[Opening Extracted information section]
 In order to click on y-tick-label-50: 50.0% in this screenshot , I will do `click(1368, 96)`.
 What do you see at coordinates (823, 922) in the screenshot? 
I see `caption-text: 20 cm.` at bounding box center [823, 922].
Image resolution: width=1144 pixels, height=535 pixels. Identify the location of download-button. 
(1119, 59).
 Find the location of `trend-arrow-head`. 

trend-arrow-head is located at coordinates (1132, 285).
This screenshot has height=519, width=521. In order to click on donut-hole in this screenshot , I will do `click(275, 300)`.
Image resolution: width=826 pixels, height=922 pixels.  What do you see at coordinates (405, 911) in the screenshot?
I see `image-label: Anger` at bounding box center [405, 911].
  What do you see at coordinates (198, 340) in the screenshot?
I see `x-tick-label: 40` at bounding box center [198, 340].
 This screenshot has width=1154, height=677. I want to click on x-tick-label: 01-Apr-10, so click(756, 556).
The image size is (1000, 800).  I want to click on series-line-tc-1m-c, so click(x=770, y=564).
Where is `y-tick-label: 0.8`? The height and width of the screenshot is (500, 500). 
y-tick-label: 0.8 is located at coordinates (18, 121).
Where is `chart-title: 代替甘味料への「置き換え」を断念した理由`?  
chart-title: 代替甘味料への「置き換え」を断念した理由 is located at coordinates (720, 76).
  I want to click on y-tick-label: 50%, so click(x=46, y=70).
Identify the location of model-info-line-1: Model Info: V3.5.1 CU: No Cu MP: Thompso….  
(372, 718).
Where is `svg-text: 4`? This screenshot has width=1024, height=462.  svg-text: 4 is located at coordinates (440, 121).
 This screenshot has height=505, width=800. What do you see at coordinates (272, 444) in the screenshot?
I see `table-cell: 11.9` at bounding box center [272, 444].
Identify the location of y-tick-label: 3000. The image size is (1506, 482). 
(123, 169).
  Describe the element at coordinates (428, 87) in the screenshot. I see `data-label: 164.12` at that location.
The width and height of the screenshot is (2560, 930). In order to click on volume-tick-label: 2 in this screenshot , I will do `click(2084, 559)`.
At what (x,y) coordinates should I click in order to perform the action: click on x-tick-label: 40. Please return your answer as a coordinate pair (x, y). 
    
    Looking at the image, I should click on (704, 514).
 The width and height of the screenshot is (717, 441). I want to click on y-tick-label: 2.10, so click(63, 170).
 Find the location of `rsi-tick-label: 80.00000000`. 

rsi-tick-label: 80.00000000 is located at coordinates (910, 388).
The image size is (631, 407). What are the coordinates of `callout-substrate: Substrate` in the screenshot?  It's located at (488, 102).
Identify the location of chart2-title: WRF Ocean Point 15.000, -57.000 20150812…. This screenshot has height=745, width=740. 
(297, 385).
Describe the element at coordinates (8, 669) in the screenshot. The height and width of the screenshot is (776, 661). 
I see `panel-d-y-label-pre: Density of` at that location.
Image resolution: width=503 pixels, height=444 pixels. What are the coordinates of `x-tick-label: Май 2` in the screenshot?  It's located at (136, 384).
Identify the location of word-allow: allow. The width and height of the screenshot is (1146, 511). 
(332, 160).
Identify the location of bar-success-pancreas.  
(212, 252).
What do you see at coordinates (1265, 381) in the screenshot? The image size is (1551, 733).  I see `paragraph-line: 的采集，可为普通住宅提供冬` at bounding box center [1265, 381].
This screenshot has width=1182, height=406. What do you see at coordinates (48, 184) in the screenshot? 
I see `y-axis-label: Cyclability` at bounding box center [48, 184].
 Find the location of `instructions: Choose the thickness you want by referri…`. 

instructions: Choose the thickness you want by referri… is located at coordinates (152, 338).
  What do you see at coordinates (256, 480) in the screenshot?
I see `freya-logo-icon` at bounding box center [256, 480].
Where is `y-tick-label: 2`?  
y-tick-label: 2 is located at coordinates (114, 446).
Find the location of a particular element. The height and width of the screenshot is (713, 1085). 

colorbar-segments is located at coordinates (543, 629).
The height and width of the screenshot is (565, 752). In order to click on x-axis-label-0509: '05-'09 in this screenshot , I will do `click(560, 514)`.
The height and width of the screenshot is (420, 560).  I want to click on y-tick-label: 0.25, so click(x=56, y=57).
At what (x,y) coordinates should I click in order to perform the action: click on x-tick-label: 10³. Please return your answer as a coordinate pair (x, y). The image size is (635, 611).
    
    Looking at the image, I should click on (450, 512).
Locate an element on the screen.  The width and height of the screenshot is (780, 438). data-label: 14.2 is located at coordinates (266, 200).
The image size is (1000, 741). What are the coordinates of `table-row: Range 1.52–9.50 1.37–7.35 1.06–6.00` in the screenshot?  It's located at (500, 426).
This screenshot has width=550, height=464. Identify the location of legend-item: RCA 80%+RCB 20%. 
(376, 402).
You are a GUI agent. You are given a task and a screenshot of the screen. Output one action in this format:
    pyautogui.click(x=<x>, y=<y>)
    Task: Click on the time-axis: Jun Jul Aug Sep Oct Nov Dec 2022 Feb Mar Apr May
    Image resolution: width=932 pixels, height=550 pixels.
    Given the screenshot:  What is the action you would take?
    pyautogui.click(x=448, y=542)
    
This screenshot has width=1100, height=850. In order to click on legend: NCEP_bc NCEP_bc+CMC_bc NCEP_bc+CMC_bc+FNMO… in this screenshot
[Closing Extracted information section]
__Task brief__: Could you reproduce every one of the stored rows above, word for word?

__Response to this exercise__:
 In order to click on y-tick-label-50: 50.0% in this screenshot , I will do `click(1368, 96)`.
 What do you see at coordinates (823, 922) in the screenshot? 
I see `caption-text: 20 cm.` at bounding box center [823, 922].
Image resolution: width=1144 pixels, height=535 pixels. Identify the location of download-button. 
(1119, 59).
 Find the location of `trend-arrow-head`. 

trend-arrow-head is located at coordinates (1132, 285).
This screenshot has height=519, width=521. In order to click on donut-hole in this screenshot , I will do `click(275, 300)`.
Image resolution: width=826 pixels, height=922 pixels.  What do you see at coordinates (405, 911) in the screenshot?
I see `image-label: Anger` at bounding box center [405, 911].
  What do you see at coordinates (198, 340) in the screenshot?
I see `x-tick-label: 40` at bounding box center [198, 340].
 This screenshot has width=1154, height=677. I want to click on x-tick-label: 01-Apr-10, so click(756, 556).
The image size is (1000, 800).  I want to click on series-line-tc-1m-c, so click(x=770, y=564).
Where is `y-tick-label: 0.8`? The height and width of the screenshot is (500, 500). 
y-tick-label: 0.8 is located at coordinates (18, 121).
Where is `chart-title: 代替甘味料への「置き換え」を断念した理由`?  
chart-title: 代替甘味料への「置き換え」を断念した理由 is located at coordinates (720, 76).
  I want to click on y-tick-label: 50%, so click(x=46, y=70).
Identify the location of model-info-line-1: Model Info: V3.5.1 CU: No Cu MP: Thompso….  
(372, 718).
Where is `svg-text: 4`? This screenshot has width=1024, height=462.  svg-text: 4 is located at coordinates (440, 121).
 This screenshot has height=505, width=800. What do you see at coordinates (272, 444) in the screenshot?
I see `table-cell: 11.9` at bounding box center [272, 444].
Identify the location of y-tick-label: 3000. The image size is (1506, 482). 
(123, 169).
  Describe the element at coordinates (428, 87) in the screenshot. I see `data-label: 164.12` at that location.
The width and height of the screenshot is (2560, 930). In order to click on volume-tick-label: 2 in this screenshot , I will do `click(2084, 559)`.
At what (x,y) coordinates should I click in order to perform the action: click on x-tick-label: 40. Please return your answer as a coordinate pair (x, y). 
    
    Looking at the image, I should click on (704, 514).
 The width and height of the screenshot is (717, 441). I want to click on y-tick-label: 2.10, so click(63, 170).
 Find the location of `rsi-tick-label: 80.00000000`. 

rsi-tick-label: 80.00000000 is located at coordinates (910, 388).
The image size is (631, 407). What are the coordinates of `callout-substrate: Substrate` in the screenshot?  It's located at (488, 102).
Identify the location of chart2-title: WRF Ocean Point 15.000, -57.000 20150812…. This screenshot has height=745, width=740. 
(297, 385).
Describe the element at coordinates (8, 669) in the screenshot. The height and width of the screenshot is (776, 661). 
I see `panel-d-y-label-pre: Density of` at that location.
Image resolution: width=503 pixels, height=444 pixels. What are the coordinates of `x-tick-label: Май 2` in the screenshot?  It's located at (136, 384).
Identify the location of word-allow: allow. The width and height of the screenshot is (1146, 511). 
(332, 160).
Identify the location of bar-success-pancreas.  
(212, 252).
What do you see at coordinates (1265, 381) in the screenshot? The image size is (1551, 733).  I see `paragraph-line: 的采集，可为普通住宅提供冬` at bounding box center [1265, 381].
This screenshot has width=1182, height=406. What do you see at coordinates (48, 184) in the screenshot? 
I see `y-axis-label: Cyclability` at bounding box center [48, 184].
 Find the location of `instructions: Choose the thickness you want by referri…`. 

instructions: Choose the thickness you want by referri… is located at coordinates (152, 338).
  What do you see at coordinates (256, 480) in the screenshot?
I see `freya-logo-icon` at bounding box center [256, 480].
Where is `y-tick-label: 2`?  
y-tick-label: 2 is located at coordinates (114, 446).
Find the location of a particular element. The height and width of the screenshot is (713, 1085). 

colorbar-segments is located at coordinates (543, 629).
The height and width of the screenshot is (565, 752). In order to click on x-axis-label-0509: '05-'09 in this screenshot , I will do `click(560, 514)`.
The height and width of the screenshot is (420, 560).  I want to click on y-tick-label: 0.25, so click(x=56, y=57).
At what (x,y) coordinates should I click in order to perform the action: click on x-tick-label: 10³. Please return your answer as a coordinate pair (x, y). The image size is (635, 611).
    
    Looking at the image, I should click on (450, 512).
Locate an element on the screen.  The width and height of the screenshot is (780, 438). data-label: 14.2 is located at coordinates (266, 200).
The image size is (1000, 741). What are the coordinates of `table-row: Range 1.52–9.50 1.37–7.35 1.06–6.00` in the screenshot?  It's located at (500, 426).
This screenshot has width=550, height=464. Identify the location of legend-item: RCA 80%+RCB 20%. 
(376, 402).
You are a GUI agent. You are given a task and a screenshot of the screen. Output one action in this format:
    pyautogui.click(x=<x>, y=<y>)
    Task: Click on the time-axis: Jun Jul Aug Sep Oct Nov Dec 2022 Feb Mar Apr May
    Image resolution: width=932 pixels, height=550 pixels.
    Given the screenshot:  What is the action you would take?
    pyautogui.click(x=448, y=542)
    
This screenshot has width=1100, height=850. In order to click on legend: NCEP_bc NCEP_bc+CMC_bc NCEP_bc+CMC_bc+FNMO… in this screenshot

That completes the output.